Quando all'inizio del film ci viene presentato il personaggio di Turbo, è una sorta di emarginato all'interno della piccola comunità delle lumache con le quali vive nella piantagione. Non ha nulla in comune con loro e non fa altro che scontrarsi con uno stile di vita così banale e ripetitivo, rappresentato alla perfezione da suo fratello Chet. Chet adora il fratello, ma teme che la sua ossessione per la velocità possa risolversi in un disastro e che possa allontanarli dalla loro situazione di assoluta sicurezza. Ma la testardaggine, che in alcuni punti sfiora l'arroganza, di Turbo è più forte di qualsiasi precauzione e le due lumache vengono cacciate dal loro habitat naturale. Gli equilibri iniziali vengono infranti e tutto cambia. Dai colori sgargianti e sempre baciati dal sole del giardino, ricco di lente e mugugnanti lumache, i due vengono scaraventati nello sfavillante Starlight Plaza, dove regnano ombre e luci al neon. Qui incontrano Tito, ma soprattutto le Lumache da Corsa, una compagnia assortita di lumache dai gusci decorati come mini auto da corsa e dal linguaggio colorito e triviale. I ruoli si invertono: dove prima era Turbo a sentirsi costantemente fuori luogo, adesso tocca a Chet vivere delle giornate che sembrano sempre più un incubo, osservando questi suoi simili ossessionati dalle corse di velocità.
Diventa immediatamente palese che il filo conduttore di tutto il film è rappresentato dal legame tra i due fratelli e da come l'interazione con diversi ambienti esterni lo stravolgerà completamente, trasformandolo in qualcosa di nuovo ma più stabile. David Soren mette in piedi una storia in cui, nonostante i tanti coloratissimi colpi di scena, non si perde la speranza nel lieto fine nemmeno una volta. Sarà, in parte, perché è difficile non farsi contagiare dalla convinzione del protagonista di Turbo; sarà per la modalità in cui le sue avventura di dipanano nel tempo della narrazione; sarà perché il target di riferimento del progetto è davvero molto basso, ma Turbo non ti lascia mai davvero sulle spine e ti sembra sempre di sapere cosa sta per succedere. I suoi personaggi seguono dei confini caratteriali ben definiti e tengono a non infrangerne quasi mai i limiti, svicolando sulla sceneggiatura con la sicurezza di chi ha ben in mente qual è il suo ruolo. Di certo non un aspetto negativo, soprattutto se si pensa che il film è palesemente assemblato per fare colpo sugli spettatori più piccoli, che si perderebbero in complessi giri di morali e ambiziose costruzioni cinematografiche. Ma è anche vero che, per chi troppo bambino non lo è più, Turbo appare semplicistico e un po' scontato.

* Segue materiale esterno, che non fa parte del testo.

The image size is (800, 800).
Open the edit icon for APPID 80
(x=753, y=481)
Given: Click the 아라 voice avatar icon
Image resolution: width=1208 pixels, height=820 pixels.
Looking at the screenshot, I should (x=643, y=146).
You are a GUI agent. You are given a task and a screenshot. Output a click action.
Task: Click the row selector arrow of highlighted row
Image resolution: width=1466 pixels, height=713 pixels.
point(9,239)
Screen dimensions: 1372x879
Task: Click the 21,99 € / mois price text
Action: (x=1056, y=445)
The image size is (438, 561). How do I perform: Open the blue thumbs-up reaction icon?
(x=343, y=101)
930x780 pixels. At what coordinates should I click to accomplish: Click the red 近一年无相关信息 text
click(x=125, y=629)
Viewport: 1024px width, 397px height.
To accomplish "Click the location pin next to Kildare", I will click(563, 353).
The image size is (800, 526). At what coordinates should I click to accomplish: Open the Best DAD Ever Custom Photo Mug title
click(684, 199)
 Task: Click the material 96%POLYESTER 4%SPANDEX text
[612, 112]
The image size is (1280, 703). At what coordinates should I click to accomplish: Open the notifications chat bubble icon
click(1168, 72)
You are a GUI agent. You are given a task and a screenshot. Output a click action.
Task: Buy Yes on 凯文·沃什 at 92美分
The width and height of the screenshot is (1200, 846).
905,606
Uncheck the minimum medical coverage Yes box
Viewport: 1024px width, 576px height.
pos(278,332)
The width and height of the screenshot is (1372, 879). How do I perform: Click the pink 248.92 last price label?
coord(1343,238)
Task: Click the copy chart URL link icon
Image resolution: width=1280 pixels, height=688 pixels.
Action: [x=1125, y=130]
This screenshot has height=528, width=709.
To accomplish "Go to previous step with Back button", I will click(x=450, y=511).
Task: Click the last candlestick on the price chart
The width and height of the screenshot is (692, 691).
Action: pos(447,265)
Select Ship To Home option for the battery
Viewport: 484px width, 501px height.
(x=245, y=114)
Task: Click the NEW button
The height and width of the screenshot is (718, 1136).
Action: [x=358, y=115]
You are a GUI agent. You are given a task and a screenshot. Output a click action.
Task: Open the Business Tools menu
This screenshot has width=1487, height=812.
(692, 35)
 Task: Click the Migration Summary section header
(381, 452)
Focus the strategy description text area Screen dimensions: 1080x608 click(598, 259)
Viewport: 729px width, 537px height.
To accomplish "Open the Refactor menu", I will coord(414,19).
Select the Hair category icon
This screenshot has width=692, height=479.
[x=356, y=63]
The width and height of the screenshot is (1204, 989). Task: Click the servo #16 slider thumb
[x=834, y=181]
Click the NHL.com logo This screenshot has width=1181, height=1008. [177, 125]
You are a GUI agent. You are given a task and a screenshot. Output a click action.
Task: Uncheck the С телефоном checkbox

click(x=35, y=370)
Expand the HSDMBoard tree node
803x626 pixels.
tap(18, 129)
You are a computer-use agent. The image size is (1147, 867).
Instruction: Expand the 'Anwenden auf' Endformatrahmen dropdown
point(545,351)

Turbo Curioso come guardando Turbo vengano spontanei i paragoni con due film Pixar. Da un lato abbiamo Cars, con il quale condivide un simpatico infantilismo e, innegabilmente, il tema basilare delle corse automobilistiche. Dall’altro abbiamo, invece, Monsters University, con il quale si scontra, se vogliamo, a livello cinematografico per periodo d’uscita. Protagonisti piccoli che sognano in grande: e se uno dovrà imparare che non sempre il futuro si dipana così come avevamo sempre sognato, l’altro vedrà invece premiata la sua costanza e determinazione. Uno scontro morale interessante, sul quale lo spettatore più adulto potrà concentrarsi durante la visione di questo film, strutturalmente non destinato a lui ma a un pubblico di più piccoli, attratto dalla simpatia dei personaggi, dai vibranti colori al neon e da quell’aspetto giocattoloso che tanto fa la fortuna del merchandise.